Black Christmas

With standard Christmas junk like The Santa Clause 3 and Deck the Halls occupying screens every year, it's nice to see any sort of counter-programming.  Black Christmas, based on the cult 1974 classic, tries to be a Christmas slasher movie, but it is exactly like every other slasher movie out there.  Even the R rating, which allows for a little more violence, language, and nudity, doesn't liven things up.  Black Christmas, like so many other horror movies today, is dead on arrival.  Viewers cannot muster up enough effort to even try to figure out who will die and who will survive to the end.

It's Christmas Eve, and some girls in a sorority are stuck behind.  A few don't seem too happy, and worse, they live in a house where a serial murderer once lived.  Nice setup.  For now, Billy Lenz (Robert Mann) lives in a nearby mental institution.  Every Christmas, he tries to escape and return home, where he killed his entire family.  Oh, and for some reason, he's yellow.  House mother Mrs. Mac (Andrea Martin, How to Eat Fried Worms, The Producers) has a morbid little gift exchange ritual in which one sorority sister always draws Billy's name.
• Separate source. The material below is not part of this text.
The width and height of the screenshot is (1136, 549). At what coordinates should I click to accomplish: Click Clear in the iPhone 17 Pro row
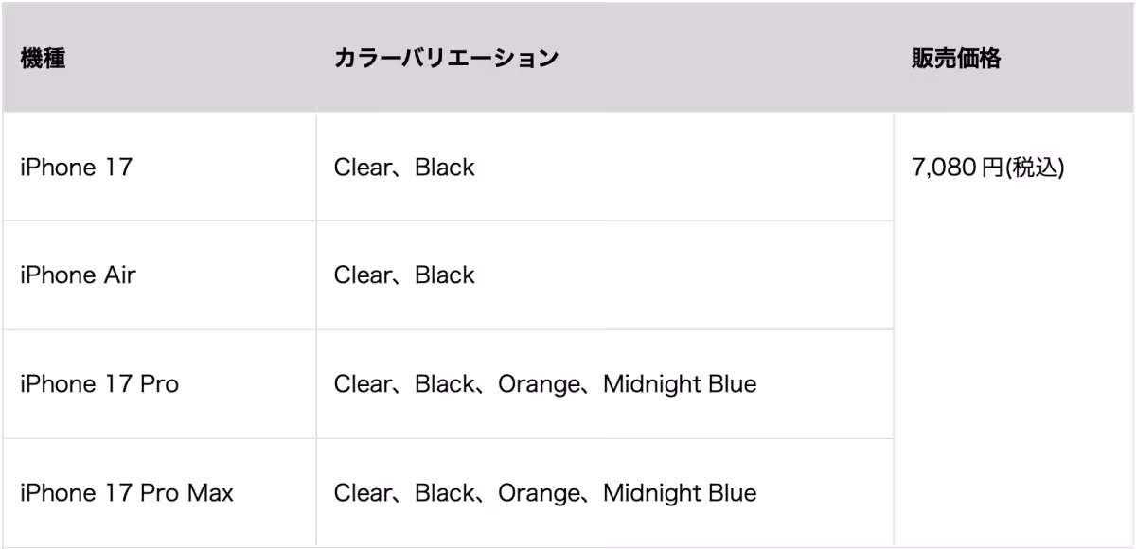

The gimmick here is that Lenz likes to pluck out the eyes of unsuspecting victims and eat them.  Uh, okay.  This gives adapter/director Glen Morgan (Willard) plenty of opportunity to flaunt his R rating.  Otherwise, dim-witted coeds, including Katie Cassidy (Click, When a Stranger Calls), Michelle Trachtenberg (Ice Princess, Mysterious Skin), Mary Elizabeth Winstead (Bobby, Final Destination 3), Crystal Lowe (Snakes on a Plane, Scary Movie 4), Lacey Chabert (Dirty Deeds, Mean Girls) and second random adult Kristen Cloke (Willard, Final Destination) run around like typical people in horror movies, getting offed one by one.

Most of the film takes place in or right around the sorority house.  It's huge, old, and seems to have the creakiest floors in history.  Conveniently, a huge storm blocks the police from easily coming to the house once Lenz escapes.  And the neighborhood seems to be completely devoid of any life whatsoever.   Morgan doesn't build much tension with his characters, and most of them are indistinguishable.  There's the bitchy one that hates Christmas, the bitchy one that likes fashion, and a few others.  Black Christmas is mercifully short, even with a prolonged ending.

Haro Rates It: Pretty Bad.
1 hour, 24 minutes, Rated R for strong horror violence and gore, sexuality, nudity, and language.